Cost-Effectiveness of Rivaroxaban as VTE Prophylaxis after Total Hip Replacement in Canada.

Introduction: Rivaroxaban is a novel, oral, direct Factor Xa inhibitor under regulatory review for prevention of venous thromboembolism (VTE) after total hip and knee replacement surgery. The efficacy and safety of rivaroxaban for VTE prevention following total hip replacement (THR) was assessed in two, large, randomized, controlled trials. RECORD1 compared rivaroxaban (10 mg once daily) with subcutaneous (sc) enoxaparin (40 mg once daily) over 35 days. The primary outcome (deep vein thrombosis, non-fatal pulmonary embolism, and all-cause mortality) occurred in 1.1% of rivaroxaban patients and in 3.7% of enoxaparin patients (RRR 70%; p<0.001). Symptomatic VTE occurred in 0.3% and 0.5%, respectively. RECORD2 compared 35 days’ rivaroxaban (10 mg once daily) with 10–14 days’ enoxaparin (40 mg once daily) followed by placebo. The primary outcome occurred in 2.0% of the rivaroxaban group and 9.3% of the enoxaparin + placebo group (RRR 79%; p<0.001). Symptomatic VTE occurred in 0.2% and 1.2%, respectively. There were no statistical differences in major bleeding between the rivaroxaban and enoxaparin regimens in either trial. This analysis assessed the cost-effectiveness of 35 days oral rivaroxaban versus each regimen of subcutaneous enoxaparin for prevention of VTE following THR in Canada.

Methods: An economic model was developed to assess the cost-effectiveness of rivaroxaban versus both durations of enoxaparin after THR in Canada. The analyses were conducted from the perspective of the Ontario (Canadian) Ministry of Health. The incidence of clinical events and their consequences on resource use and quality of life (QoL) were modeled for rivaroxaban and enoxaparin over five years. The incidence of VTE during the period of prophylaxis was based upon RECORD1 and RECORD2, and the incidence of VTE up to 90 days following surgery was extrapolated based on epidemiological data (Quinlan et al., 2007). The incidence of recurrent VTE and post-thrombotic syndrome (PTS) beyond this period was based on clinical data (Prandoni et al., 1997). To calculate resource use we assumed that 19% of patients receiving enoxaparin prophylaxis and those eventually treated for VTE on an outpatient basis would require daily home nursing visits to administer the injections (Harrison et al., 1998). This is likely to be an underestimate in light of other studies and clinical experience of VTE practice in Canada. The costs associated with clinical events (major bleed, VTE and PTS) and home visits was derived from published Canadian sources and expressed in Canadian dollars (C$). Rivaroxaban and enoxaparin costs were included. Utility values, used to demonstrate the impact of clinical events on QoL, were also derived from published literature (Haentjens et al., 2004; Rasanen et al., 2007).
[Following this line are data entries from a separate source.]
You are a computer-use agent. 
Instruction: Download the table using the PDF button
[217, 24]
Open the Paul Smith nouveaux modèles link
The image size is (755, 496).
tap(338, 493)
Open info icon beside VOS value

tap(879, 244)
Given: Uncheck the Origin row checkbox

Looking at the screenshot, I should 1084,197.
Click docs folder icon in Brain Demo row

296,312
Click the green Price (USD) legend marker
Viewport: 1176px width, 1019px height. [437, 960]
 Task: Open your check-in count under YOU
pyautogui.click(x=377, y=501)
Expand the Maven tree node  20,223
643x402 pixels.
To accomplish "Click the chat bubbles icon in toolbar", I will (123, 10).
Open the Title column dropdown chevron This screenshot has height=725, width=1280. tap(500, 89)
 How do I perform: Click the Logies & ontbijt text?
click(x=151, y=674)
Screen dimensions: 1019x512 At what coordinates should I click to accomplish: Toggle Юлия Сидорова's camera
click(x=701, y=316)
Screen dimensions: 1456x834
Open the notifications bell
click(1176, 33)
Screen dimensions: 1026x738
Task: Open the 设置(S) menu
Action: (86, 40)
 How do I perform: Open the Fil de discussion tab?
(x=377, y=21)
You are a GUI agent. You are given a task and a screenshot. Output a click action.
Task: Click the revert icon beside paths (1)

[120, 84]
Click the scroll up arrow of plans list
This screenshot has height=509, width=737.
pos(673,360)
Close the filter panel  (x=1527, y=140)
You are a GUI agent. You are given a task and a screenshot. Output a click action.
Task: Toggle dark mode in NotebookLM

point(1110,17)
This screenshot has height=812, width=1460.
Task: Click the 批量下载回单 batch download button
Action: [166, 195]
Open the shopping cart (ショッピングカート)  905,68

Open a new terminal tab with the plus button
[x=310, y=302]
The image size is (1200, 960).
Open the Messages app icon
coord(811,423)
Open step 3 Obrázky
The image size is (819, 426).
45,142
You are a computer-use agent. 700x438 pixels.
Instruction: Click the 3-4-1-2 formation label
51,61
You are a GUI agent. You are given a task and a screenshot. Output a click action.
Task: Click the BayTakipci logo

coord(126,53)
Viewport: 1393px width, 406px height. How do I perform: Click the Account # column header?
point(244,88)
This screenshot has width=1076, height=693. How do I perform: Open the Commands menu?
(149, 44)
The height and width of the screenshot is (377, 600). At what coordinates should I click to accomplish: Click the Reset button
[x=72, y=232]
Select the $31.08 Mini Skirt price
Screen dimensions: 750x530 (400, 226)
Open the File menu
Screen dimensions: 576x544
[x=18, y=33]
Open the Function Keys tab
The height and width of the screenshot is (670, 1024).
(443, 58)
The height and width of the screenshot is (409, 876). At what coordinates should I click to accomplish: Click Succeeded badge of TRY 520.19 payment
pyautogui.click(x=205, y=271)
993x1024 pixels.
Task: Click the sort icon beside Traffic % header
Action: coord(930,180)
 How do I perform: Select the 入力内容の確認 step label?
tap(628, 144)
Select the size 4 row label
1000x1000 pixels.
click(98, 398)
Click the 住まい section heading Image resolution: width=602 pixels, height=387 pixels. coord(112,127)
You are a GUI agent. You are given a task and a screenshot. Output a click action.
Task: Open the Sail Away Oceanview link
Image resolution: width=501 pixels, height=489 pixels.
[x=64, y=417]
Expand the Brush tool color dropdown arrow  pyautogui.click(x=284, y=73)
Results: When rivaroxaban and enoxaparin were both administered for 35 days, rivaroxaban was associated with improved clinical outcomes and an average cost saving of C$282.58 per patient. Savings were driven mainly by reduced outpatient administration. Sensitivity analyses showed that rivaroxaban remained more effective and less expensive than enoxaparin in more than 98% of the simulations. When 35 days’ rivaroxaban were compared with 10–14 days enoxaparin, rivaroxaban cost an extra C$90.34 per patient. However, when the improved efficacy with rivaroxaban compared with the 10–14 day enoxaparin regimen was adjusted for QoL, rivaroxaban produced a gain in quality adjusted life years (QALYs) of 0.0027. This translates to an incremental cost per QALY of C$33,323, which is below the commonly-referenced threshold of C$50,000/QALY. Another frequently used VTE prophylaxis in Canada is Fragmin. As Fragmin has a similar efficacy and safety profile to enoxaparin, and has a higher price than enoxaparin in Canada, rivaroxaban is even more cost-effective versus Fragmin.

Conclusions: Rivaroxaban is cost-effective versus 10–14 days’ and 35 days’ enoxaparin for the prevention of VTE following THR in Canada. This is driven by improved efficacy, with respect to clinical event costs and QoL, and the reduction in home nurse visits with use of oral rivaroxaban.